Food chains show how energy and biomass are transferred between organisms in an ecosystem.

Food chains

A food chain shows the feeding relationships in a community, always starting with a producer:

producer → primary consumer → secondary consumer → tertiary consumer

  • Producers are usually green plants or algae that make their own food (biomass) by photosynthesis.

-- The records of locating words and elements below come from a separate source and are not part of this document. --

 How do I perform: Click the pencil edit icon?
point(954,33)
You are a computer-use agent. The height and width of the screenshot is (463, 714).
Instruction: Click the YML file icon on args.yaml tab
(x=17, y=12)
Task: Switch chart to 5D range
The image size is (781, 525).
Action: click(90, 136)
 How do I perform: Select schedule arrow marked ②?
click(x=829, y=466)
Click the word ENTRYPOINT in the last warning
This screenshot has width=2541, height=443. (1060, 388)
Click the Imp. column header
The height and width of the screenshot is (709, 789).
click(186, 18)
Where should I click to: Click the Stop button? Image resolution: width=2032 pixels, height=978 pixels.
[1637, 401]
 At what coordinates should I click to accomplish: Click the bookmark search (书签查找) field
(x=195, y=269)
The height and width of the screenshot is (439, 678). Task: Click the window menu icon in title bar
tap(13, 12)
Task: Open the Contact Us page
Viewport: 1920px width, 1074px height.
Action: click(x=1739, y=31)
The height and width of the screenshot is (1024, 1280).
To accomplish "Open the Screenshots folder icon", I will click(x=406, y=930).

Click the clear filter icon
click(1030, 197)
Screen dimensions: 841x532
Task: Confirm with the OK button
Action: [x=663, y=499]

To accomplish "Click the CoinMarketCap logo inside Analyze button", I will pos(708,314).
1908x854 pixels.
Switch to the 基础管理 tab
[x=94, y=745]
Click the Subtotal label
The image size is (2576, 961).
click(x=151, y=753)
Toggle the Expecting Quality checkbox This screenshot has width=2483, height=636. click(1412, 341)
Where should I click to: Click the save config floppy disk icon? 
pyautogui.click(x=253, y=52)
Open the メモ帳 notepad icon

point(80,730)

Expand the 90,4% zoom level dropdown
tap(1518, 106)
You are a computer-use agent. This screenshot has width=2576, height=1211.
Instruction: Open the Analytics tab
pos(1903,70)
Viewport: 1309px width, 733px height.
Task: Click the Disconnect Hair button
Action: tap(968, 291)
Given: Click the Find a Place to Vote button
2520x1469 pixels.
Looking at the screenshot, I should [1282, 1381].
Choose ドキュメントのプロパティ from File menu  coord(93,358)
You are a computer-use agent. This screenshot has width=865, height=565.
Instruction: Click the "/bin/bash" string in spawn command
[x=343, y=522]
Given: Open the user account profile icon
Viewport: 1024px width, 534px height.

They are the source of all biomass in the food chain.
  • Primary consumers (herbivores) eat producers; secondary and tertiary consumers are carnivores.
  • A predator is an animal that hunts and eats other animals (prey).

Food webs

A food web shows how many food chains in an ecosystem are linked, giving a more realistic picture of feeding relationships and interdependence.

Predator–prey cycles

In a stable community, the populations of predators and prey rise and fall in cycles:

  • more prey → predators have more food → predator numbers rise,
  • more predators → more prey eaten → prey numbers fall,
  • fewer prey → predators have less food → predator numbers fall, and so on.

The predator peaks usually lag behind the prey peaks.

Exam tips

  • Food chains start with a producer (makes biomass by photosynthesis).
  • Use the correct terms: producer, primary/secondary/tertiary consumer, predator, prey.
  • Explain predator–prey cycles in terms of food availability.
  • Predator population changes lag behind prey changes.